### EXERCISE
Your job is to set down the stretch of entries that opens with the line containing "Screen dimensions: 544x552" and closes with the line containing "Click the blue area". Keep both end lines, copy each exactly, and add nothing.
▶
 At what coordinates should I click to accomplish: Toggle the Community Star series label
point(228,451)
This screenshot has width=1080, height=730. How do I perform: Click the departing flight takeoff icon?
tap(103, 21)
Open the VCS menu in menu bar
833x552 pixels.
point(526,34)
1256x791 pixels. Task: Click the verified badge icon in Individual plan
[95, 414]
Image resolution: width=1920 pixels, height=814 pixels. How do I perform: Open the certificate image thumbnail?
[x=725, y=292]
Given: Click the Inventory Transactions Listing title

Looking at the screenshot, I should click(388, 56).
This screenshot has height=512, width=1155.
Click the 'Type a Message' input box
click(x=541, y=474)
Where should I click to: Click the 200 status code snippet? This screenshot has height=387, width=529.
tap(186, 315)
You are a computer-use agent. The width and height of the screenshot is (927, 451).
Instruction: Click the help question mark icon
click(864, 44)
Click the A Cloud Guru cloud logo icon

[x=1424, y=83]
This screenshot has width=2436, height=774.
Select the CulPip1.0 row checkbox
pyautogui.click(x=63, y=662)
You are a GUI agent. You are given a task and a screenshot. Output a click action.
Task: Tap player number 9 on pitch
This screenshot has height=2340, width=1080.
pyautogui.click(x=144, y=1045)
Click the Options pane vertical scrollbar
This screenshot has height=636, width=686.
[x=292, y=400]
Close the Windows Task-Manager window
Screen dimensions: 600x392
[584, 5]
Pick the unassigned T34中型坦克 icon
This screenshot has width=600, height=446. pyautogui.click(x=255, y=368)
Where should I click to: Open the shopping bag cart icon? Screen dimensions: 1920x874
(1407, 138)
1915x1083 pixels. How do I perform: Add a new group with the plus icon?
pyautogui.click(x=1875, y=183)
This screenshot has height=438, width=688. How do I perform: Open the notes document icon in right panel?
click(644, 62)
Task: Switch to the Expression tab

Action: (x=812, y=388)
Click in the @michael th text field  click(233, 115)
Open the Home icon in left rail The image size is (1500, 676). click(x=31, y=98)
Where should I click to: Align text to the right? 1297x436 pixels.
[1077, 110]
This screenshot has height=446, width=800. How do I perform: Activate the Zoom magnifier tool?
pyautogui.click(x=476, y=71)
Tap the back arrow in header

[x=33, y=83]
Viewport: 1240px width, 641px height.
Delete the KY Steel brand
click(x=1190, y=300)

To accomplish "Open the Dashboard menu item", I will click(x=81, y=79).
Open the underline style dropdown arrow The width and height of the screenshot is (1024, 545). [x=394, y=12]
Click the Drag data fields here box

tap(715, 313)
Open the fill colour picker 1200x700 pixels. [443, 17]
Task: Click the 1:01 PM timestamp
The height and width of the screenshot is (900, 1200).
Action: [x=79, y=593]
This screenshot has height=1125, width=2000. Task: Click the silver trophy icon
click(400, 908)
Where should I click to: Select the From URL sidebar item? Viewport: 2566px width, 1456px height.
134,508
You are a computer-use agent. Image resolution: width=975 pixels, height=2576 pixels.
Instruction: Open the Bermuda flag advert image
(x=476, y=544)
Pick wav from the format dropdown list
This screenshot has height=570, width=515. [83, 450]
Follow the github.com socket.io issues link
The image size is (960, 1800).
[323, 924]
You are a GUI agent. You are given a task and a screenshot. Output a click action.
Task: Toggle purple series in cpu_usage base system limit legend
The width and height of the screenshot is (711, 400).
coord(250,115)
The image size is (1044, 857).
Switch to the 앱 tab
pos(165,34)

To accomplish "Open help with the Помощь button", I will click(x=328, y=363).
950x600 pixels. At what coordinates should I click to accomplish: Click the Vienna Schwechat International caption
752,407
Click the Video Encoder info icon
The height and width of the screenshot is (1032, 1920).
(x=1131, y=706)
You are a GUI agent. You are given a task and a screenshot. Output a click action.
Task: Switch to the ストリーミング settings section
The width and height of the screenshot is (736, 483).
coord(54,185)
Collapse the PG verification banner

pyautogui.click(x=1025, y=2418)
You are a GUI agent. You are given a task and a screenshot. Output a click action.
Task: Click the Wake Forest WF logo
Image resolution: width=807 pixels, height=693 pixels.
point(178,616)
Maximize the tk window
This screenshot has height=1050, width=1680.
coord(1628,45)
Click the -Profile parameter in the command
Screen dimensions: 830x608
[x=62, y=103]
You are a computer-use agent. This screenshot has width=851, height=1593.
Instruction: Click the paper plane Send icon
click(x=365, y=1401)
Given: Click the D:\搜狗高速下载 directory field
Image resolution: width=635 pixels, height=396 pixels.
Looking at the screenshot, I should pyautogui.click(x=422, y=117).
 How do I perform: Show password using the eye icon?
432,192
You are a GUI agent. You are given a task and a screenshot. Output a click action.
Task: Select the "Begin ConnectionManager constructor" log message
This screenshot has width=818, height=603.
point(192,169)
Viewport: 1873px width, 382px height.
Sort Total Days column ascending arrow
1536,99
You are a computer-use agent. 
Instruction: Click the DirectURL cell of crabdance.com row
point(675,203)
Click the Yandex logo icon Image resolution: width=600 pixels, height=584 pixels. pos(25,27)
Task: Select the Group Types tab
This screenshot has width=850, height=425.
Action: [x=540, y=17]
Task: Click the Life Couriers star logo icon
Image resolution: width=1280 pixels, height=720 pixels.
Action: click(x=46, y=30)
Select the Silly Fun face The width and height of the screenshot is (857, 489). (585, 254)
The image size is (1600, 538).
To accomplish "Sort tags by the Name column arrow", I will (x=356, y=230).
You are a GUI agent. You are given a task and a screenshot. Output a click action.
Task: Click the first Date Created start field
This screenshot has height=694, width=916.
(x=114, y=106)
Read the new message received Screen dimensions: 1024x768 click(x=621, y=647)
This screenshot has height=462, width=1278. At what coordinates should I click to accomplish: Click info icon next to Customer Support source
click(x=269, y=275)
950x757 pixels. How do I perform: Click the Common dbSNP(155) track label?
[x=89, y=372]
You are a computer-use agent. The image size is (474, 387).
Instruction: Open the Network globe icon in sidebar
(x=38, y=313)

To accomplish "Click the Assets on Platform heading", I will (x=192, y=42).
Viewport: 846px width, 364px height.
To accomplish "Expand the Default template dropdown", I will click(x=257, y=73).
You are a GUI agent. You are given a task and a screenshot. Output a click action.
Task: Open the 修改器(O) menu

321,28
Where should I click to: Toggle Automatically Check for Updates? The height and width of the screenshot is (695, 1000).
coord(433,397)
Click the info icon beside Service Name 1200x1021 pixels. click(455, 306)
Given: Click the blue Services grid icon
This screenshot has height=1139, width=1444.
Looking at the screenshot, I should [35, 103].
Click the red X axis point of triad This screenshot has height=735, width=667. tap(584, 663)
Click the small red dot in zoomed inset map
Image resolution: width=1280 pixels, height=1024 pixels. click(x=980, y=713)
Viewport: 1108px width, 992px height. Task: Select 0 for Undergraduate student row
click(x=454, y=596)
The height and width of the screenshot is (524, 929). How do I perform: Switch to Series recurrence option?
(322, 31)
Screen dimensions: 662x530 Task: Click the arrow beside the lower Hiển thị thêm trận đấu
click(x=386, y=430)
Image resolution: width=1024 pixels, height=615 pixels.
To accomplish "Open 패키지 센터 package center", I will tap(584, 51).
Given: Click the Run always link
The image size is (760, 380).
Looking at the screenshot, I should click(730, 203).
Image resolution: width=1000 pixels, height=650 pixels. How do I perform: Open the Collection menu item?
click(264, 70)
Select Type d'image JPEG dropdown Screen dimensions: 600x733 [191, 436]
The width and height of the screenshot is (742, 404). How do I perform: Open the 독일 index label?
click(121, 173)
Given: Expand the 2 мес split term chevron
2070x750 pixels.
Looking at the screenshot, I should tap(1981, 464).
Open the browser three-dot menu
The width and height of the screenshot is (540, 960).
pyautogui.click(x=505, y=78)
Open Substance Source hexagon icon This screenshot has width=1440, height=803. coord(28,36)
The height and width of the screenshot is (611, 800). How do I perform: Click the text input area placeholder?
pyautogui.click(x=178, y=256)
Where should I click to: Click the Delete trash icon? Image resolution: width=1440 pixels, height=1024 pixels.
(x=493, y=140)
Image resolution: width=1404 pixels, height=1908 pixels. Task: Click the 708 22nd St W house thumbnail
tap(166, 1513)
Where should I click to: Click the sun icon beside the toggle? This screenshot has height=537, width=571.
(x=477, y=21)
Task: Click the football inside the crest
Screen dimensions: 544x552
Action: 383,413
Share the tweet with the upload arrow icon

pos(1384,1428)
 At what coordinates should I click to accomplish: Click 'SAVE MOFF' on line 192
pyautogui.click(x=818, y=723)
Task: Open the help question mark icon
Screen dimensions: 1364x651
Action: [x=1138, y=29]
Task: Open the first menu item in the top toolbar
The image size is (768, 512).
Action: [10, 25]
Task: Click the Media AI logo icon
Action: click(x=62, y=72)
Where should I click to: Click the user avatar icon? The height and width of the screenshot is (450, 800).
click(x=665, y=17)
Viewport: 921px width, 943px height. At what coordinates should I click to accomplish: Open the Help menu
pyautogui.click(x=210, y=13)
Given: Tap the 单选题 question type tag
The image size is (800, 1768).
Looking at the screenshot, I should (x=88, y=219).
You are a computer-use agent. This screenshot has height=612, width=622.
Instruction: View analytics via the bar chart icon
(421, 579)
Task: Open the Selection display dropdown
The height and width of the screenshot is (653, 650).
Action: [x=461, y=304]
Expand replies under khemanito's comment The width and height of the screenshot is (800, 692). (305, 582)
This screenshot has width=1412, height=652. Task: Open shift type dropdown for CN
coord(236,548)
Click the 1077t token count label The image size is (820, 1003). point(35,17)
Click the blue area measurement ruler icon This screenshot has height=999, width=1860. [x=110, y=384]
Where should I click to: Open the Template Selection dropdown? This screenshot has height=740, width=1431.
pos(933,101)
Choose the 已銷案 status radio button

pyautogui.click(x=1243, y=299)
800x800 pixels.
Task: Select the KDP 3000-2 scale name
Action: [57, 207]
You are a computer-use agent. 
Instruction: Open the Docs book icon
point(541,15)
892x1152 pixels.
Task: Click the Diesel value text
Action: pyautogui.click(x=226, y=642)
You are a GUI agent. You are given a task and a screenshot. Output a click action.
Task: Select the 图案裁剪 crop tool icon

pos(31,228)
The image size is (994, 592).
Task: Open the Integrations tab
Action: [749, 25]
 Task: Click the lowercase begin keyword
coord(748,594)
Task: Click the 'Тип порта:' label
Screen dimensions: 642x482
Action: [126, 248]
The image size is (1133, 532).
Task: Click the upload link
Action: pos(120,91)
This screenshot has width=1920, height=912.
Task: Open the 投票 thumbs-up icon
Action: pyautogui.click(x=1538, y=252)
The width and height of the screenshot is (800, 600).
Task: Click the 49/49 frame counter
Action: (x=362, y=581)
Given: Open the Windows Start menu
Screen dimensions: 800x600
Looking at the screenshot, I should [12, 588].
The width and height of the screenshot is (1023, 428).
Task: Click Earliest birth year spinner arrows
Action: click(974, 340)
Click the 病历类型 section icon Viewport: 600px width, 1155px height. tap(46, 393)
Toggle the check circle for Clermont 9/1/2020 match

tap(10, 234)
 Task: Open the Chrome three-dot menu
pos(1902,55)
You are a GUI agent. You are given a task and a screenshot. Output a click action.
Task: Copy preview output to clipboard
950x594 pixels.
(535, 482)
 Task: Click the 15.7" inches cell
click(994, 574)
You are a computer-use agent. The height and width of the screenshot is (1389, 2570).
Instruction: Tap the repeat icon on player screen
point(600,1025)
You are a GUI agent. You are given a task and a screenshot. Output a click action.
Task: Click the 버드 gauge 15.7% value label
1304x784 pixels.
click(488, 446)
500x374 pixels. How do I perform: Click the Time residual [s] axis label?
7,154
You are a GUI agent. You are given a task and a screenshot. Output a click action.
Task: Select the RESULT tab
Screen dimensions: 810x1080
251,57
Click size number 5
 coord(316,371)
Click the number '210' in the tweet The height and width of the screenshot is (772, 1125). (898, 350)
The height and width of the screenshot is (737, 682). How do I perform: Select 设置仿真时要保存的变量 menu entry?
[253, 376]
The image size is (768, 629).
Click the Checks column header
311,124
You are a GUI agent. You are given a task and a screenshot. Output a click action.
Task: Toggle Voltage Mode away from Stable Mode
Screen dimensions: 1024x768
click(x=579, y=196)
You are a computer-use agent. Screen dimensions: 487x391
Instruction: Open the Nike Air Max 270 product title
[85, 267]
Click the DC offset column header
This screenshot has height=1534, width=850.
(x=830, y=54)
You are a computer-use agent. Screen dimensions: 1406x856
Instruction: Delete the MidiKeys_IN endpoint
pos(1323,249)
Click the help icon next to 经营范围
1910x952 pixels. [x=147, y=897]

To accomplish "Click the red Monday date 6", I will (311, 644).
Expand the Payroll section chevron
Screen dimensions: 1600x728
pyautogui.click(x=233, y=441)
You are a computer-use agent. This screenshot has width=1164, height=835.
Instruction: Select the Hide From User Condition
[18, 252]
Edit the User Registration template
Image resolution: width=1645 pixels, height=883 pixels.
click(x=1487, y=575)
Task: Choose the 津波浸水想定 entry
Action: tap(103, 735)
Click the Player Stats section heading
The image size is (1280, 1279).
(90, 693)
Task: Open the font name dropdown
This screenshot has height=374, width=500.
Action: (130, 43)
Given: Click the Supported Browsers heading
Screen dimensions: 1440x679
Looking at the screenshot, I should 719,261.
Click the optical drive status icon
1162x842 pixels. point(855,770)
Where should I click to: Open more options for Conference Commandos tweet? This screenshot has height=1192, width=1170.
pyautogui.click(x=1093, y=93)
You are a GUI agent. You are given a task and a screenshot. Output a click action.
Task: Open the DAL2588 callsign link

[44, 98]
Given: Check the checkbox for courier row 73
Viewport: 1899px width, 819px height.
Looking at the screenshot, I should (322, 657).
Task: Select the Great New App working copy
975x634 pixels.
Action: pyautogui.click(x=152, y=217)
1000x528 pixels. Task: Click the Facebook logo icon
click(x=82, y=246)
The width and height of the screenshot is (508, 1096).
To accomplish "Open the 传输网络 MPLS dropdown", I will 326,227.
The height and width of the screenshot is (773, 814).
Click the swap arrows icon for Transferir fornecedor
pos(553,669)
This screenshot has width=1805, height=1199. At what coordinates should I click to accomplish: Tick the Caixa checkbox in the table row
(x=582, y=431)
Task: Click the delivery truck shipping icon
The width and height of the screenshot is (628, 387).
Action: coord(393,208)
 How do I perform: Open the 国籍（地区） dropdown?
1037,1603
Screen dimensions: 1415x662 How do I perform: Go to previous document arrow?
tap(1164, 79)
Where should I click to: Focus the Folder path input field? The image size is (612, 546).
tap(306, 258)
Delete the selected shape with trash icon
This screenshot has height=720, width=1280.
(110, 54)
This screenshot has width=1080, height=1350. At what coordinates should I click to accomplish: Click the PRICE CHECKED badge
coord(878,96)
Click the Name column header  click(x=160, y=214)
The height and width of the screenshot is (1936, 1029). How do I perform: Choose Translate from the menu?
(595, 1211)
◀
### TASK RESPONSE
Screen dimensions: 544x552
Action: 383,413
Share the tweet with the upload arrow icon

pos(1384,1428)
 At what coordinates should I click to accomplish: Click 'SAVE MOFF' on line 192
pyautogui.click(x=818, y=723)
Task: Open the help question mark icon
Screen dimensions: 1364x651
Action: [x=1138, y=29]
Task: Open the first menu item in the top toolbar
The image size is (768, 512).
Action: [10, 25]
Task: Click the Media AI logo icon
Action: click(x=62, y=72)
Where should I click to: Click the user avatar icon? The height and width of the screenshot is (450, 800).
click(x=665, y=17)
Viewport: 921px width, 943px height. At what coordinates should I click to accomplish: Open the Help menu
pyautogui.click(x=210, y=13)
Given: Tap the 单选题 question type tag
The image size is (800, 1768).
Looking at the screenshot, I should (x=88, y=219).
You are a computer-use agent. This screenshot has height=612, width=622.
Instruction: View analytics via the bar chart icon
(421, 579)
Task: Open the Selection display dropdown
The height and width of the screenshot is (653, 650).
Action: [x=461, y=304]
Expand replies under khemanito's comment The width and height of the screenshot is (800, 692). (305, 582)
This screenshot has width=1412, height=652. Task: Open shift type dropdown for CN
coord(236,548)
Click the 1077t token count label The image size is (820, 1003). point(35,17)
Click the blue area measurement ruler icon This screenshot has height=999, width=1860. [x=110, y=384]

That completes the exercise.